Organisée par Bikarw Music, une association afro-caribéenne, connue pour organiser chaque année le Toulouse Tropical Beach, les dons récoltés partiront en camion à Paris, à la Maison de Saint Martin qui affrétera ensuite les lots sur l’île. Avec pour seul moyen, une communication basée sur les réseaux sociaux et le bouche-à-oreille, l’association souhaite « sensibiliser les personnes les plus proche » confie André, un des organisateurs. Quelques pharmacies ont répondu à l’appel et ont dores et déjà promis de remettre des lots de produits hygiéniques et des fournitures pour enfants en bas âge.

La soirée sera animée, puisque 2 DJ sont attendus et qu’un bar sera ouvert le temps de la collecte. Un moyen, pour André, « d’aider et de passer un bon moment entre nous ». La catastrophe naturelle ne fera donc pas disparaître l’ambiance exotique si chère aux Antillais. « Saint-Martin a besoin de nous, on aide et on échange » conclu André.

Un flou entoure les Toulousains résidant à Saint Martin

Parmi les Toulousains possédant une résidence à Saint-Martin, la situation est critique. Peu d’informations circulent, les lignes téléphoniques étant en grande partie coupée avec le continent. Plusieurs d’entre eux sont sans nouvelle sur l’état de leur propriété ou la santé de leurs proches. Surtout que la situation sur le plan locale reste flou. Si la majorité des bâtiments a survécu à la tempête, la question qui demeure est de savoir s’ils résisteront aux pillages d’une partie de la population. Pendant une semaine, les pilleurs ont pris d’assaut les armureries et ont tenté de voler tout ce qui restait dans les maisons abandonnés et les commerces fermés, parfois allant jusqu’à tirer pour quelques larcins.

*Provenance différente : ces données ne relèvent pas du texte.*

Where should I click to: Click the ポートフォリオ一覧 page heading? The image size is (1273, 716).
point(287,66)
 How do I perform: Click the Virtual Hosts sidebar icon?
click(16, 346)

Contacté par Infos-Toulouse, un propriétaire s’inquiète de la situation : « les habitants sur place m’ont fait part de leur sentiment. Ils sont scandalisé par l’attitude du gouvernement. Rien n’a été fait a priori comme a posteriori jusqu’à la visite d’Emmanuel Macron, soit 7 jours après le passage de l’Ouragan« . Et les accusations de mensonges fusent : « On dit qu’il y a dix morts. C’est faux ! 7 000 personnes ont refusé de quitter leur maison sur les côtes où la mer est monté avec des vagues allant jusqu’à 8 mètres. » Autre mensonge présumé, le coût des travaux de réhabilitation : « Emmanuel Macron parle d’un milliard d’euros. Comment est-ce possible ? Donald Trump va déjà débloquer plusieurs dizaines de milliards pour la Floride alors que le cyclone avait déjà perdu de la puissance et a donc fait moins de dégâts. » La confiance des habitants pour le gouvernement a donc disparu.

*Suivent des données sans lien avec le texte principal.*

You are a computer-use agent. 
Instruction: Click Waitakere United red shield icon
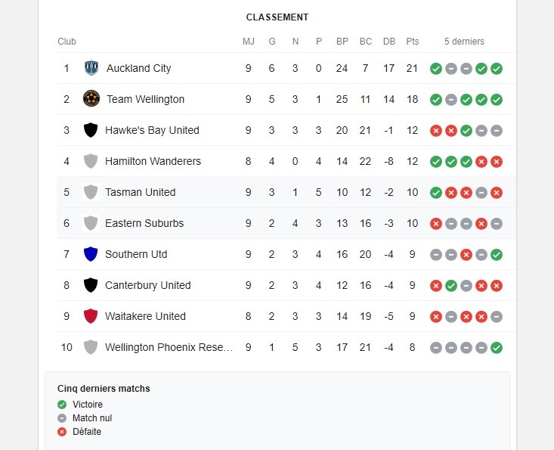click(91, 316)
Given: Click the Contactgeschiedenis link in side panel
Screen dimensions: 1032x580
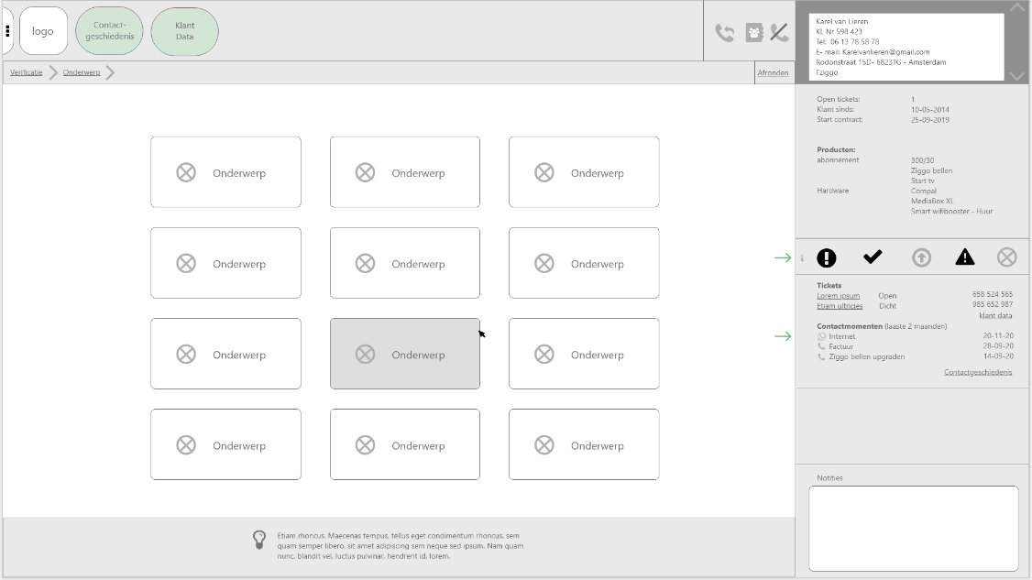Looking at the screenshot, I should tap(977, 372).
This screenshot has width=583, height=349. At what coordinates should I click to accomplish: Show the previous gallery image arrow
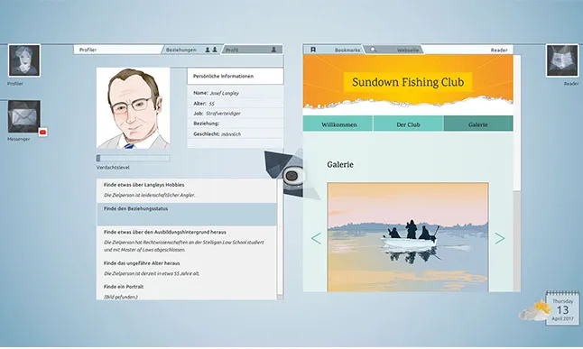(x=316, y=238)
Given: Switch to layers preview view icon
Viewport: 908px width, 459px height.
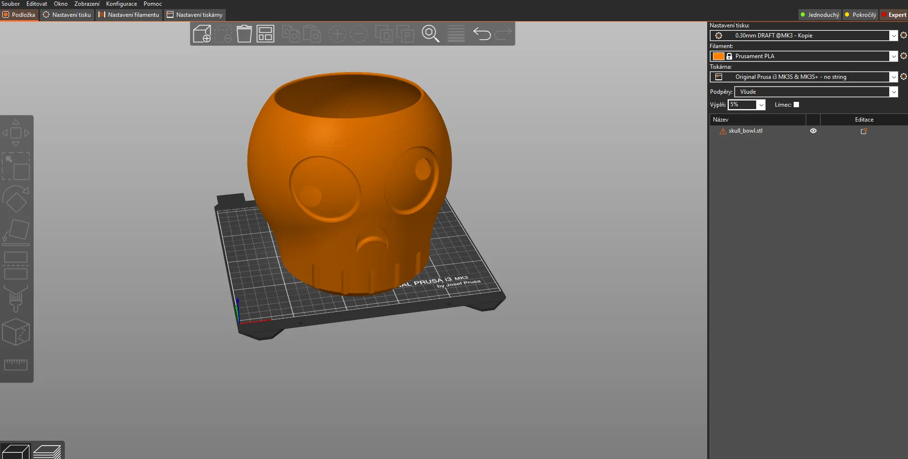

Pour l’heure, la priorité est à la reconstruction. « Il n’y a plus de toits sur les maisons, il n’y a plus d’arbre, plus une fleure. L’essence manque, les pistes de l’aéroport viennent à peine d’être dégagées. Certaines personnes n’ont pas mangé depuis six jours. La situation est apocalyptique » décrit notre témoin. S’il assure ne pas trop se soucier de sa propriété, « je n’ai qu’une résidence secondaire, je m’inquiète plus pour ceux qui ont tout perdu, pour mon boulanger, mon maçon, ceux qui vivent sur place et qui n’ont plus rien« , ce Toulousain septuagénaire se rendra sur place dès que la situation le permettra pour aider les locaux à se remettre sur pied.